According to the Commission proposal, the EPC statute is suitable for any company having legal status and limited-liability share capital that does not offer its shares to the public. An EPC would be able to have its offices in any Member State and transfer it to any other Member State, without having to also move its central headquarters, as is currently required to comply with national rules.
Improvements in worker participation
The report by the Parliament also proposes amendments that are ‘essentially aimed at responding to the debates that are to be anticipated within the Council [of the European Union] and to counteract blockages within the Council’.
Compared with the Commission proposal, the Parliament’s report is more focused on ensuring that workers’ rights are not undermined. Thus, a set of amendments seek to avoid that companies use the EPC statute to circumvent such rights.
The proposed text states that each EPC should apply the rules on employee participation applicable in the Member State in which it has its registered office.
In the event of a company transfer, the rules of the country of registration shall continue to apply, unless one fourth of the employees – for companies with more than 1,000 employees – habitually work in a Member State or Member States that provide a greater level of employee participation. For companies with fewer than 1,000 workers, this threshold is set at one third of the workforce.
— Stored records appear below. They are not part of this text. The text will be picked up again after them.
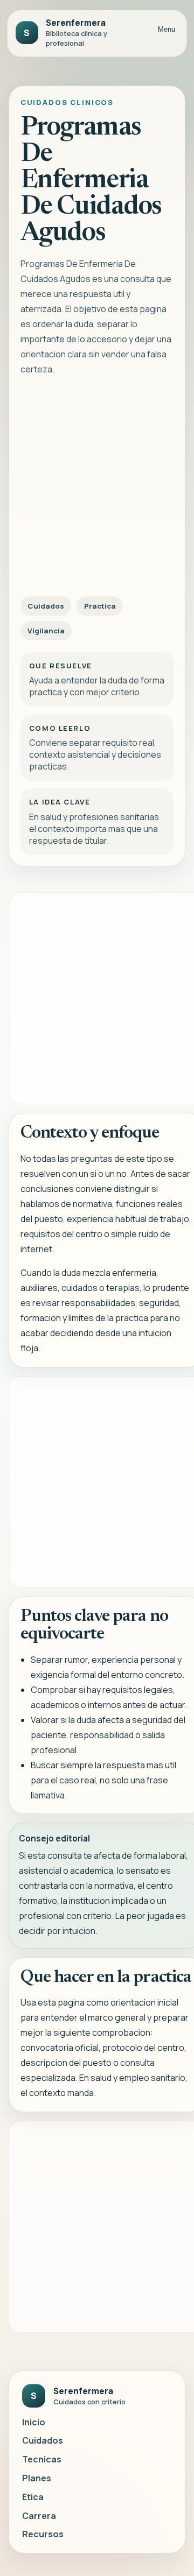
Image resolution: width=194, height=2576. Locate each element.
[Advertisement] (97, 488)
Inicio (33, 2422)
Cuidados (42, 2440)
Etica (33, 2497)
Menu (166, 29)
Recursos (43, 2534)
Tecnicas (41, 2459)
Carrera (39, 2516)
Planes (36, 2478)
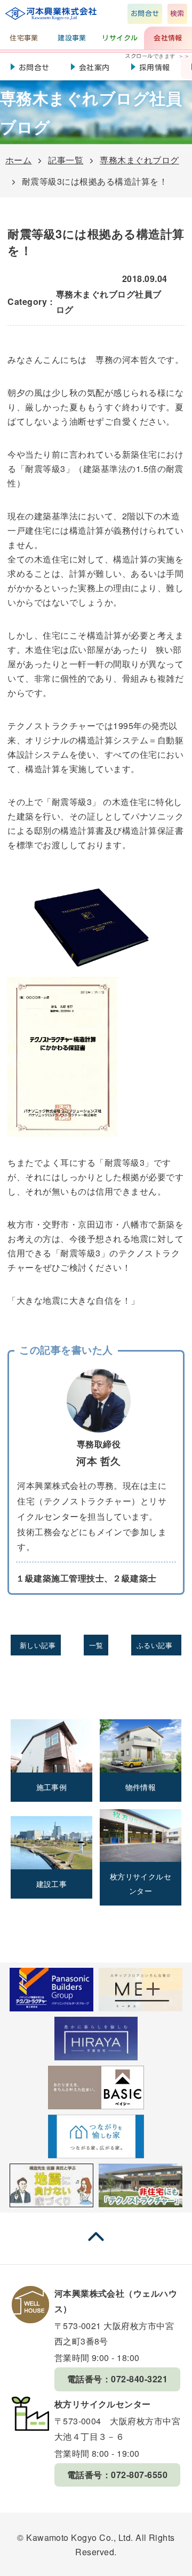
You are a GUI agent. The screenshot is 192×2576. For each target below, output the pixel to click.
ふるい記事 (154, 1645)
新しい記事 (37, 1645)
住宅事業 (24, 38)
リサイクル (120, 38)
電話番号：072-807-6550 (117, 2475)
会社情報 (168, 38)
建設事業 (72, 38)
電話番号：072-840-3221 (117, 2379)
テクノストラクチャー (51, 725)
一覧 (96, 1645)
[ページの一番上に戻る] (96, 2246)
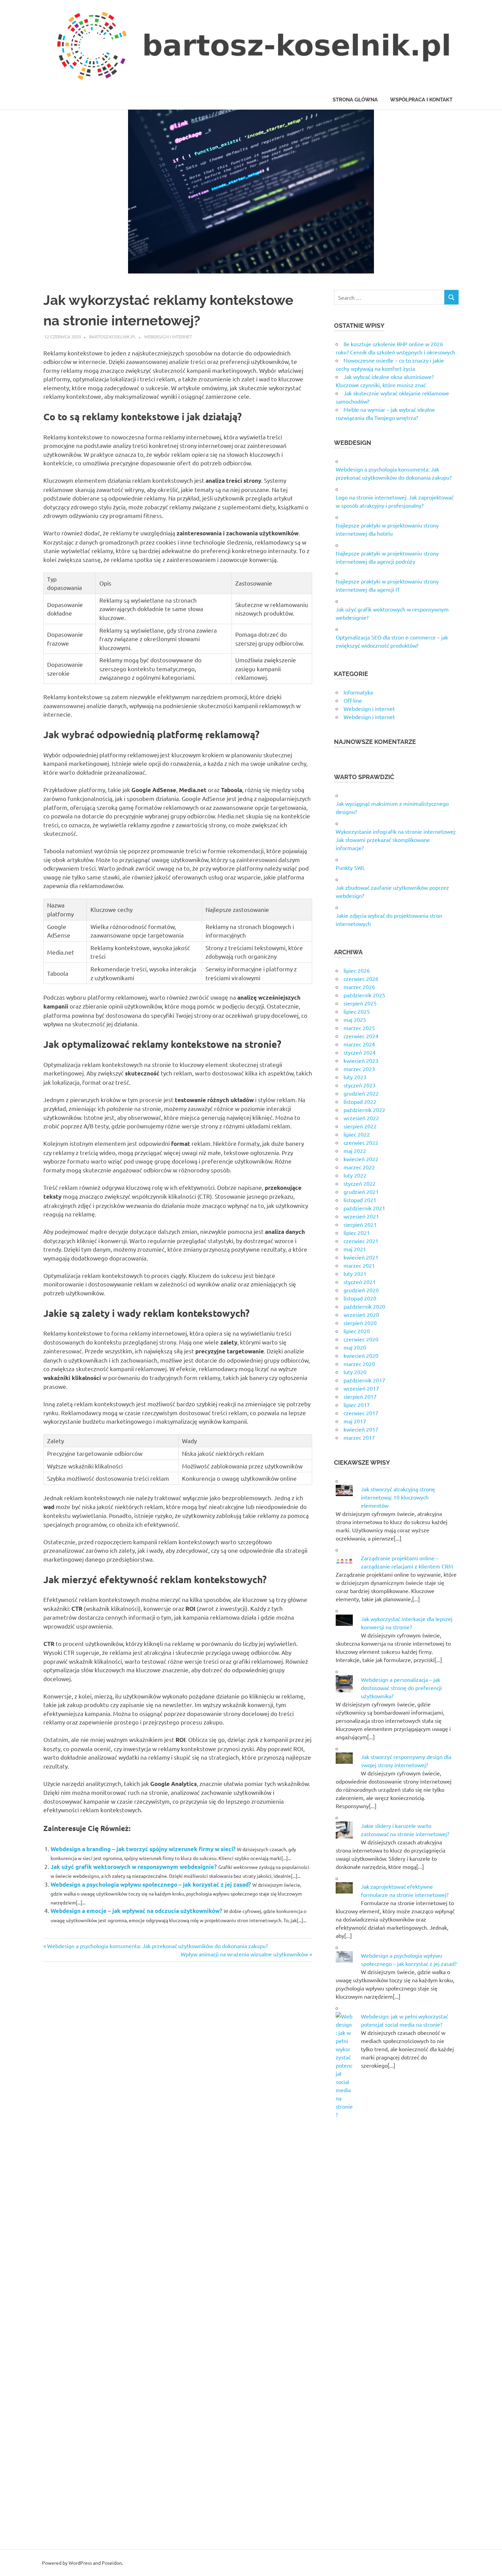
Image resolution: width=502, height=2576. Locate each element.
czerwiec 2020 (361, 1339)
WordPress (80, 2563)
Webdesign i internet (168, 336)
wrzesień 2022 (361, 1117)
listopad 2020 (360, 1298)
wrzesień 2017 (361, 1388)
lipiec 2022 (357, 1134)
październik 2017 (364, 1380)
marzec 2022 (359, 1167)
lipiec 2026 (357, 970)
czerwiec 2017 (361, 1412)
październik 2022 (364, 1109)
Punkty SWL (350, 867)
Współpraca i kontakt (421, 100)
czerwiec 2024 (361, 1035)
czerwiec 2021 (361, 1240)
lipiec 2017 (357, 1404)
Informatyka (358, 692)
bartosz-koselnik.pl (112, 336)
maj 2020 (355, 1347)
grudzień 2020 (361, 1289)
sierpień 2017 (360, 1396)
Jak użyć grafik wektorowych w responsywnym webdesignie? (134, 1866)
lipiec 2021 (357, 1232)
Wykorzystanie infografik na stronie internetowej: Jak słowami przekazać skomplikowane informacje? (396, 839)
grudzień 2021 (361, 1191)
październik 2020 (364, 1306)
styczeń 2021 (360, 1281)
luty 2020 (355, 1371)
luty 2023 (355, 1076)
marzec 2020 (359, 1363)
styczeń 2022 (360, 1183)
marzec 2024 (359, 1044)
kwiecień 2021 (361, 1257)
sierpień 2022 (360, 1126)
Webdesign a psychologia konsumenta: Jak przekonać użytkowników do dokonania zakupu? (157, 1945)
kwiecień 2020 (361, 1355)
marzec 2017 (359, 1437)
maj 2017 (355, 1421)
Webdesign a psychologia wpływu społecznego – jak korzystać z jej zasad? (151, 1884)
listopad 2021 (360, 1199)
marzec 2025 (359, 1027)
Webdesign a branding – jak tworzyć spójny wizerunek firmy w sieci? (143, 1849)
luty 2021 (355, 1273)
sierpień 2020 (360, 1322)
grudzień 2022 (361, 1093)
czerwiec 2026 (361, 978)
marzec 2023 (359, 1068)
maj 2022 (355, 1150)
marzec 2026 (359, 986)
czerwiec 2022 (361, 1142)
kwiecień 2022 (361, 1158)
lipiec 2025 (357, 1011)
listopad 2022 (360, 1101)
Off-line (353, 700)
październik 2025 (364, 994)
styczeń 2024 (360, 1052)
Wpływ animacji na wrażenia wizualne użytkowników (244, 1954)
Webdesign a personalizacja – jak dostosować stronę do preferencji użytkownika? (401, 1687)
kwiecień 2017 (361, 1429)
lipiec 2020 (357, 1330)
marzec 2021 (359, 1265)
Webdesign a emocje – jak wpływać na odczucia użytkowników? (136, 1910)
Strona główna (355, 100)
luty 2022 (355, 1175)
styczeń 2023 (360, 1085)
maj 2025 (355, 1019)
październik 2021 (364, 1208)
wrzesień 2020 (361, 1314)
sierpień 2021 (360, 1224)
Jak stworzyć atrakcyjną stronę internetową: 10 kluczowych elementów (398, 1497)
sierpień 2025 (360, 1003)
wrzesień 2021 (361, 1216)
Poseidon (112, 2563)
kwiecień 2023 (361, 1060)
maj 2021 (355, 1248)
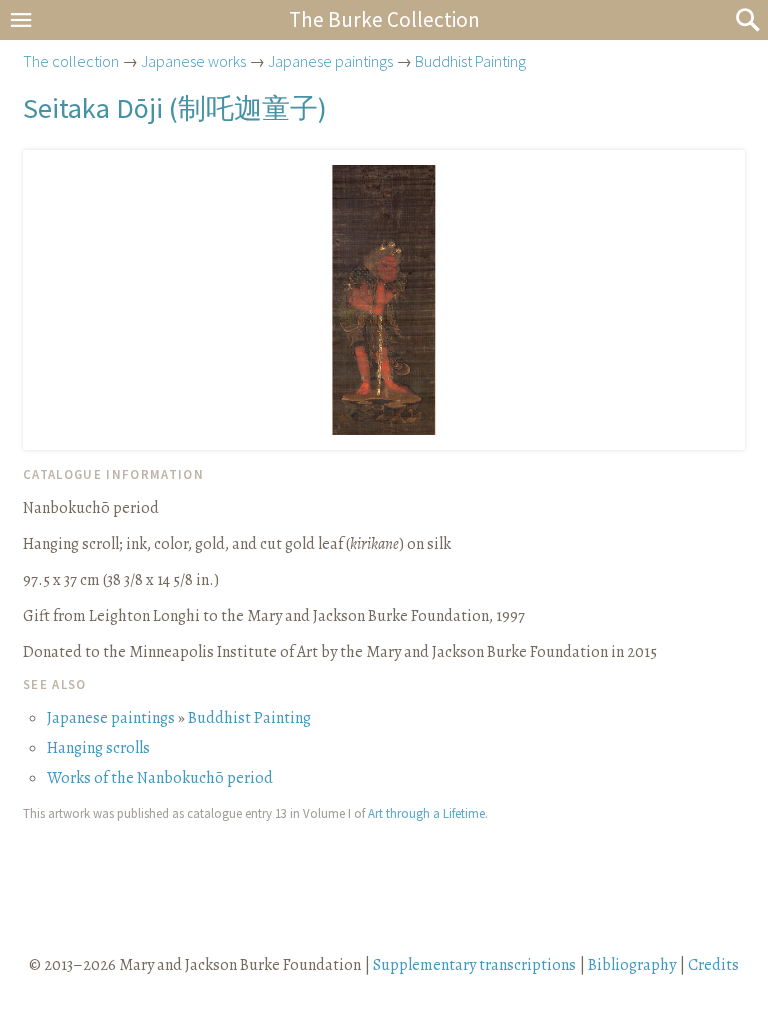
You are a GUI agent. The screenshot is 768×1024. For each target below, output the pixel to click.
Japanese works (193, 61)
In this case, the Parliament’s report envisages negotiations between the management of the company and employee representatives aiming to reach an agreement on employee involvement. At this point, the report explicitly refers to the European company (Societas Europaea, SE) Directive (Directive 2001/86/EC).
Obligation to demonstrate a cross-border component
In order to avoid misuse, in particular with regard to workers’ participation, the European Parliament’s report includes the obligation for the EPC to demonstrate a cross-border component. A cross-border component could mean, for example, having a business objective covering more than one Member State or subsidiaries established in several EU countries.
The Parliament clarified that the cross-border component should not be an obstacle for the founding of an EPC. The Commission and Member States should, however, within two years of registration, conduct ex-post monitoring in order to examine whether the EPC has the required cross-border component.
Minimum capital and checks on registration
Further amendments that aim to avoid misuse relate to minimum capital requirements and checks on registration.
The European Parliament agreed that starting capital should not be an obstacle for companies. The starting capital of the EPC should be at least €1, provided that the articles of association require that the executive management body signs a solvency certificate to show that the EPC is able to pay its debts. Where the articles of association contain no provision to that effect, the minimum capital requirement would be set at €8,000.
Finally, the Parliament also proposed the lodging of documents in a European central register.
The European Trade Union Confederation (ETUC) welcomes the report adopted by the European Parliament. ETUC Deputy General Secretary Reiner Hoffmann stated: ‘The proposal of the Parliament aims to ensure that workers’ rights are not undermined. It is a step forward and an important improvement to the draft statute presented by the Commission.’ Mr Hoffmann urges the Council to stick to the compromise of the Parliament and to ensure that the EPC statute must respect workers’ participation rights.
In the view of the European Association of Craft, Small and Medium-sized Enterprises (UEAPME), the EPC will be helpful for small and medium-sized enterprises (SMEs) only if it is designed as a fully flexible, simple tool adapted to their needs. UEAPME’s Legal Affairs Adviser, Maria Cimaglia, stated: ‘The EPC statute must be reserved to SMEs and should not be used by large corporations. This would entail the insertion of requirements that are not necessary for “real” SMEs. Consequently, the EPC would become more demanding, less flexible and not likely to be endorsed by European SMEs.’